Fifteen Pizza Cutters

Coffee Scoop from FrogWood

I received an email message from with an offer to send me some scrap material for a turning project in exchange for producing a video on my YouTube channel. After explaining to them that my channel is very small and that I was interested only if I could make what I wanted to make and say what I wanted to say about their product. They fully agreed and sent me several pieces of their FrogBlank© material to work with.

For this project I decided to turn a coffee scoop handle. A coffee scoop is something I use at home every morning to scoop out coffee beans into my coffee maker. The scoop I had was a cheap plastic scoop that came with the coffee maker. The link to the resulting video can be found below. There is also a link to it on or it can be viewed through the link below.

Since the ice cream scoops that I gave out for Christmas in 2018 were such a hit Pam and I decided to give out similar gifts in 2019. We chose to make pizza cutters. I chose the Rockler turning kit because it's a very sturdy cutter and they were on sale at the time I ordered them.

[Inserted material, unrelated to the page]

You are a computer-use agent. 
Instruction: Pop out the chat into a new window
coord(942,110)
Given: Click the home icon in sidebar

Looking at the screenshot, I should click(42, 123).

I chose to turn the handles from Zebrawood. I got the turning blanks at Tropical Exotic Hardwoods in Carlsbad, California. Fortunately for me they are just a few minutes away from my home but they do list the vast majority of their inventory on their website This is a small family run business that has been around since the 1960s.

The resulting pizza cutters have been a great hit with all who received them. They are great for cutting pizza. The Rockler kit is very well made and sturdy unlike many of the flimsy pizza cutters available in stores.

Our niece, Rosie Hatch, even used one in a professional photo she created for one of her clients. I've included it below and is the photo I used for my thumbnail photos for YouTube, Facebook and Instagram. She is a professional photographer who specializes in food photography. Through he company, RH Marketing, Rosie creates recipes for clients, cooks the food and photographs what she made.



Ten Pie/Cake/Pizza Servers

Check Back for the Video

It's scheduled for the fall of 2022 when people get interested in making Christmas presents.

In 2021 Pam and decided to give pie/cake/pizza servers for Christmas presents. After searching my local exotic wood supplier for material I decided again on bacote. My plans were to make sixteen servers. Due to some issues with turning and assembly I only ended up with ten. The number actually worked out perfectly. We gave out eight to close friends and family and ended up with two extra. Unfortunately, mainly due to how late I got started on this project and my attempt to take the photos on this green cloth, I didn't get good photos of all the servers. What's most important is that the recipients all love their servers.